At the point of the "Cell Forcing Chain (ER=8.3)" move:
*159  *69    4     | 15678 1568  2     | 79   *56    3
 135-9 2369  125   | 167   4     156   | 279   8     259
 8     267   257   | 3     56    9     | 1     2456  245
-------------------+-------------------+------------------
*19    289   3     | 158   7     1458  | 2489  24    6
 4     5     28    | 9     2368  36    | 38    7     1
 6     2789  1278  | 128   1238  134   | 5     234   29
-------------------+-------------------+------------------
 35    4     9     | 256   2356  7     | 23    1     8
 7     1     6     | 28    9     38    | 234   2345  245
 2     38    58    | 4     135   135   | 6     9     7

r2c1 -9- r4c1 -1- r1c1( -9- r2c1) -5- r1c8 -6- r1c2 -9- r2c1 ==> r2c1<>9

Ron,

Upon reflection, I would call it an ALS-XZ chain with als 1 r1c28.<569> -5- als 2 r14c1.<159> => r2c1 <> 9. I think I read somewhere that all APEs could be described by ALS chains??? But, almost all APE descriptions imply that the eliminations occur within one of the APE core cells, so I'm not sure how this particular set of 4 cells would qualify as an APE.
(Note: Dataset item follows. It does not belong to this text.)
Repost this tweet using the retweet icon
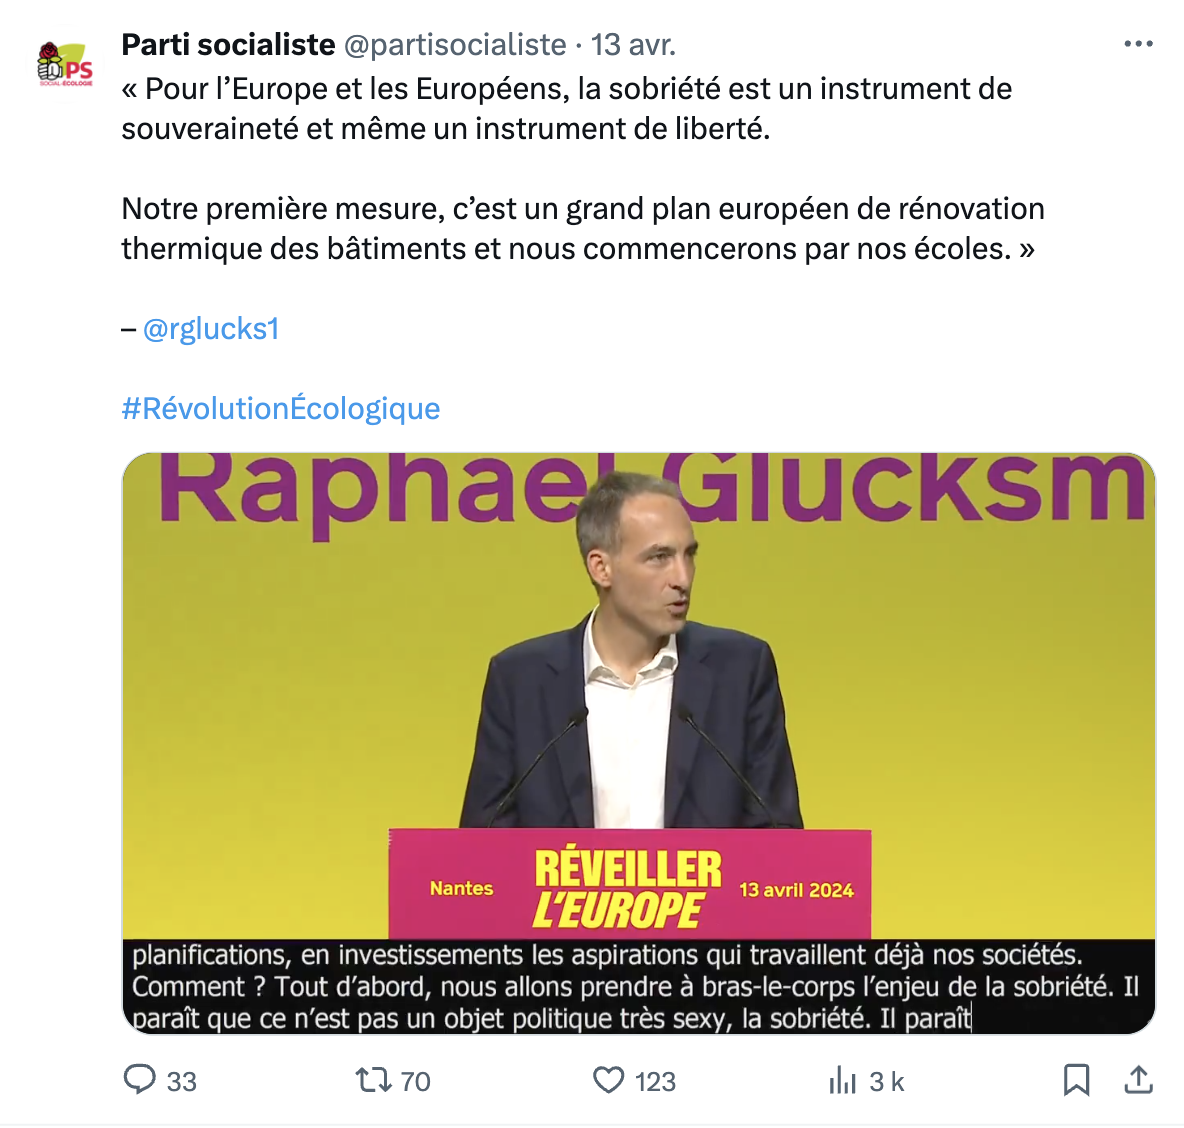This screenshot has width=1184, height=1128. (x=373, y=1080)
I'm surprised that there were objections to defining this as an ATE with the core triplet cells r1c1 r1c2 and r2c1. The exclusion cells r1c8 and r4c1 by themselves reduce the candidate combinations of the core cells to produce the r2c1 <> 9 elimination. SE incorrectly enforces bi-values to see all three core cells for an Aligned Triple, if I'm reading the code correctly at lines 115-123 of AlignedExclusion.java. It is sufficient to be a peer to any 2 of the three core cells of an Aligned Triple in order for a bi-value exclusion cell to eliminate combinations. Only a tri-value exclusion cell needs to see all 3 core cells in ATE. I've experimented with Stuart's Type 2 eliminations, and two-cell triple value ALSs do indeed act as 3 pseudo-cell bi-values. If the ALS candidates are ABC, then the 3 pseudo-cells produced are AB, AC, and BC exactly as Stuart described them. All the cells describing the ALS must be peers to both core cells of an APE, or any 2 cells of an Aligned Triple. By extension, a 3 cell 4 candidate ALS with values ABCD can act as 4 pseudo-cell tri-values: ABC, ABD, ACD, and BCD provided all 3 ALS cells are peers of all 3 core cells of the Aligned Triple. As it turns out, for APE the 2 core cells can be positioned anywhere in the grid as there are always a minimum of 2 cells that qualify as exclusion cell positions, although such a setup probably overlaps UR tremendously. I currently limit my ATE processing to enforce sharing a chute between any 2 core cells, but this was done mostly to speed-up the processing since the algorithm is painfully slow, but it seems likely that any 3 cells could potentially define the core cells.

If anyone has algorithms that they are willing to share for APE/ATE processing, I would be grateful to exchange ideas/code/concepts.

Cheers,
Paul

P.S. I'd rather code a really fast subset counting algorithm if anyone has such a beast. I've got one, but it's painfully slow once the permitted cell count goes over 8 cells.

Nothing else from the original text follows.